France | France, Tribunal judiciaire de Paris, Ct0087, 07 novembre 2022, 22/56579


TRIBUNAL
JUDICIAIRE
DE PARIS

No RG 22/56579 - No Portalis 352J-W-B7G-CXCTI

FMNo : 1

Assignation du :
07 Juin 2022

ORDONNANCE DE RÉFÉRÉ
rendue le 07 novembre 2022

par Nathalie SABOTIER, 1ère vice-présidente adjointe au Tribunal judiciaire de Paris, agissant par délégation du Président du Tribunal,

Assistée de Flore MARIGNY, Faisant fonction de Greffier.
DEMANDERESSE

Association QUALIFELEC
[Adresse 1]
[Localité 3]

représentée par Maître Charlotte ABATI de la SELARL AYRTON AVOCATS, avocats au barreau de

PARIS - #C1289

DEFENDERESSE

S.A.S. MD FIBRE
[Adresse 4]
[Localité 2]

non comparante

DÉBATS

A l'audience du 03 Octobre 2022, ...

TRIBUNAL
JUDICIAIRE
DE PARIS

No RG 22/56579 - No Portalis 352J-W-B7G-CXCTI

FMNo : 1

Assignation du :
07 Juin 2022

ORDONNANCE DE RÉFÉRÉ
rendue le 07 novembre 2022

par Nathalie SABOTIER, 1ère vice-présidente adjointe au Tribunal judiciaire de Paris, agissant par délégation du Président du Tribunal,

Assistée de Flore MARIGNY, Faisant fonction de Greffier.
DEMANDERESSE

Association QUALIFELEC
[Adresse 1]
[Localité 3]

représentée par Maître Charlotte ABATI de la SELARL AYRTON AVOCATS, avocats au barreau de PARIS - #C1289

DEFENDERESSE

S.A.S. MD FIBRE
[Adresse 4]
[Localité 2]

non comparante

DÉBATS

A l'audience du 03 Octobre 2022, tenue publiquement, présidée par Nathalie SABOTIER, 1ère vice-présidente adjointe, assistée de Flore MARIGNY, Faisant fonction de Greffier,

Nous, Président,

Après avoir entendu les conseils des parties,

Vu l'assignation en référé introductive d'instance, délivrée le 07 juin 2022, et les motifs y énoncés,

EXPOSÉ DU LITIGE :

1. L'association QUALIFELEC (Association Professionnelle et Technique de Qualification des Entreprises du Génie Electrique, Energétique et Numérique), créée en 1955 sous l'impulsion des pouvoirs publics et de représentants de la filière électrique, a pour mission, notamment, la promotion de la qualité des prestations des professionnels de l'électricité par l'attribution, à la demande des entreprises de ce secteur, de qualifications "QUALIFELEC". L'association est accréditée par le COFRAC en tant qu'organisme de qualification et expose que sa mission est de permettre aux particuliers, aux maîtres d'oeuvre et aux bureaux d'études, de choisir en toute confiance le professionnel électricien compétent et adapté à leurs besoins pour sécuriser l'exécution de leurs travaux.
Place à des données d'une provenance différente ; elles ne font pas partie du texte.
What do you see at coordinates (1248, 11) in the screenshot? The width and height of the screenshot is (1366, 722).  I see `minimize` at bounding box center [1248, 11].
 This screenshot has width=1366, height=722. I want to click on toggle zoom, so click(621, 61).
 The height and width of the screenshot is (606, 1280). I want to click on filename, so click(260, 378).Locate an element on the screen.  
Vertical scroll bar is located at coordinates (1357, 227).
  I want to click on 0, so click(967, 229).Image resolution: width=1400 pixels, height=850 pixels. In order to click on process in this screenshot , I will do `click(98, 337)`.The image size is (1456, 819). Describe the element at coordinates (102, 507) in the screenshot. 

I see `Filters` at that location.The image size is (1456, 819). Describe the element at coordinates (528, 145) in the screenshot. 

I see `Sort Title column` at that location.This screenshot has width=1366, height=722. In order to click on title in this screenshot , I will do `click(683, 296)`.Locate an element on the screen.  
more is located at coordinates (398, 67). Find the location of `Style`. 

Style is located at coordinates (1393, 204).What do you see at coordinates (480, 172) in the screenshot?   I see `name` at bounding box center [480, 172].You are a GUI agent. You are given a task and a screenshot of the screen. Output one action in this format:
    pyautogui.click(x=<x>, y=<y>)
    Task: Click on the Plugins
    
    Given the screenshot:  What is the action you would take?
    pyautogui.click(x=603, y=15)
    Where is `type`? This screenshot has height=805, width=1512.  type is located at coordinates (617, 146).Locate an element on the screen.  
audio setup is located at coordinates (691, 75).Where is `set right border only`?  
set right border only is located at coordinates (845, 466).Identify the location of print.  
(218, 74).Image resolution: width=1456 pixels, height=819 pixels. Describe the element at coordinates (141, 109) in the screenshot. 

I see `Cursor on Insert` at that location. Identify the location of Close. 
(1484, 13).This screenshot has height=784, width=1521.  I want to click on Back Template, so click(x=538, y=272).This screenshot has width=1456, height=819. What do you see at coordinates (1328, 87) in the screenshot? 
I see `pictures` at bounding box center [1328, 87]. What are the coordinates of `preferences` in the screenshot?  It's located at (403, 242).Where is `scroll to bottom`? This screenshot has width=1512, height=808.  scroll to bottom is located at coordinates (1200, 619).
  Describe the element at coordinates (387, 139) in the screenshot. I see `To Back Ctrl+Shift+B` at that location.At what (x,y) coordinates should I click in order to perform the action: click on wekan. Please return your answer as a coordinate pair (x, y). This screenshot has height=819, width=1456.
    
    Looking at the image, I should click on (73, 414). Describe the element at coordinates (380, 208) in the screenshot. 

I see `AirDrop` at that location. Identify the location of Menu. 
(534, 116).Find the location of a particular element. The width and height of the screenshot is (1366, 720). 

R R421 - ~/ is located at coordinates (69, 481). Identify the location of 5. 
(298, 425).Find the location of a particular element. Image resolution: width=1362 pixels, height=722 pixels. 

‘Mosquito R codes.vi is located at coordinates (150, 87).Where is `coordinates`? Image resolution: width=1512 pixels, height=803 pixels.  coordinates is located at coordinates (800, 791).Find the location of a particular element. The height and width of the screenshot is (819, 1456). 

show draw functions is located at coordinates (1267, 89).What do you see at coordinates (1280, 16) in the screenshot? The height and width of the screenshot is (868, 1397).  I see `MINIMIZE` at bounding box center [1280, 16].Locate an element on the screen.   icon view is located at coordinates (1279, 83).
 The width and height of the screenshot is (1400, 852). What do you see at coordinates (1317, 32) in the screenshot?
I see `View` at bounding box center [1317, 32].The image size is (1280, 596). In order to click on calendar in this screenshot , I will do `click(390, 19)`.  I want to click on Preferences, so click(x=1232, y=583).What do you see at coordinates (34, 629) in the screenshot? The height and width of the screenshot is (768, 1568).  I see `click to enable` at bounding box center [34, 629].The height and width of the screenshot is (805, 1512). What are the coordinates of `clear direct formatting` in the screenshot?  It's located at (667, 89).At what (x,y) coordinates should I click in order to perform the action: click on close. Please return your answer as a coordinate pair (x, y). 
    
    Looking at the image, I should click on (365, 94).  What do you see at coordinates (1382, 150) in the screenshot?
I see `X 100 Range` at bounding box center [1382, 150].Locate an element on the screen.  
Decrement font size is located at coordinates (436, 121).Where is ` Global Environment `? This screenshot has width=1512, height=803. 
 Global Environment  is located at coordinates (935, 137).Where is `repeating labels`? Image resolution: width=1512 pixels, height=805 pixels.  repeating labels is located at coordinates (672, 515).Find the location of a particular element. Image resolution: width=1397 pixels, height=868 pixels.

2. L'association est titulaire de la marque semi-figurative collective française "QE Qualifelec" no1609713, déposée le 13 février 1990 et régulièrement renouvelée pour désigner les produits et services des classes 9,11, 35, 37, 38 et 42 :

3. La société MD Fibre, dont le siège est situé, selon son extrait de récépissé [Adresse 4]) a pour activité déclarée l'installation, la réparation et la maintenance de fibre optique et de réseau informatique.

4. L'association QUALIFELEC fait valoir que cette société, qui n'a jamais été qualifiée par elle, a reproduit sa marque sur des documents supposés attester de sa qualification (certificat et facture) adressés le 20 avril 2022 à l'association Avere France, et qu'une plainte pénale a d'ailleurs été déposée contre cette société MD Fibre.

5. Par acte d'huissier du 7 juin 2022, l'association QUALIFELEC a fait assigner la société MD Fibre devant le délégataire du président du tribunal judiciaire de Paris, statuant en référé en contrefaçon vraisemblable de marque. Aux termes de son assignation, l'association QUALIFELEC demande au juge des référés de :
- Constater que le logo et la marque QUALIFELEC figurent sur les documents transmis par la société MD Fibre auprès de tiers à une date où cette société ne dispose pas de droit sur cette marque,

- Constater que la société MD Fibre porte une atteinte vraisemblable aux droits de l'association QUALIFELEC sur sa marque nationale collective semi-figurative no1609713,
En conséquence :
- Interdire à la société MD Fibre la poursuite des actes de contrefaçon sous astreinte de 10.000 euros par infraction constatée et sur tout support, après un délai de trois jours à compter de la signification de l'ordonnance à intervenir,
- Condamner la société MD Fibre aux dépens ainsi qu'au paiement de 3.000 euros sur le fondement de l'article 700 du code de procédure civile et aux dépens.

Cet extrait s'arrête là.